When every company can build an army of agents, the differentiator, as Paul Graham described it, is “taste.” Taste is what separates an LLM’s base understanding from rich, domain-specific interpretations of language (like legalese), workflows and methods or reasoning frameworks. To borrow from Malcolm Gladwell, taste is the learned insights derived from 10,000 hours of practicing a craft.
You Need a Conductor to Make Music
Popular culture has long offered an oversimplified picture of AI as one robot with one powerful brain, solving all our problems. The research shows the opposite. Just as a hospital or law firm relies on a disciplined hierarchy of experts rather than a single, infallible polymath, an agentic system’s output improves with this structured division of labor. The more tasks asked of an agent, the more likely there will be problems with its output. But if the solution is to have many specialized agents performing specific tasks, at scale, this creates a new challenge of governance.
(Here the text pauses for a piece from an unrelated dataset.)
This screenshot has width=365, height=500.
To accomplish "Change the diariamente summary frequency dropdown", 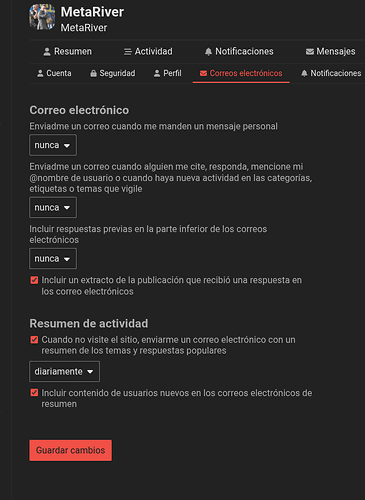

Many technologists, myself included, believe building a control plane for an agentic system is the critical step. The goal — ensuring agents follow their designed frameworks and deliver coherent outputs — is deceptively complex. Like an orchestra conductor who understands the full composition, its constituent parts and how they cohere, the control plane serves as interpreter, operator and gatekeeper. A user’s query of “Identify cost saving opportunities within our contracts” triggers this layer’s reasoning about how the work is done (e.g., “What contracts are up for renewal?” or “Do we overlap services across vendors?”) and which agents to engage for results.
The need for this control layer is only increasing. As the pace of AI model innovation continues, the gap between what agents can do and what organizations trust them to do is widening, not narrowing.
Valuing the Score the Conductor Must Read
The organizations that capture the agentic web’s value won’t simply be the ones with the most agents deployed; that’s increasingly trivial to achieve. They’ll be the ones that pair domain-specific reasoning with a control layer designed to orchestrate it.
These two investments have to coexist. Domain expertise encoded without orchestration produces agents that understand their task but collide with each other. A control plane without domain depth produces coordinated agents that confidently execute the wrong work. And neither delivers if organizations treat orchestration as a governance layer bolted on after deployment rather than the architectural foundation.
The models will keep improving. The agent frameworks will proliferate. The question isn’t whether agents will run — it's whether anyone is conducting them when they do.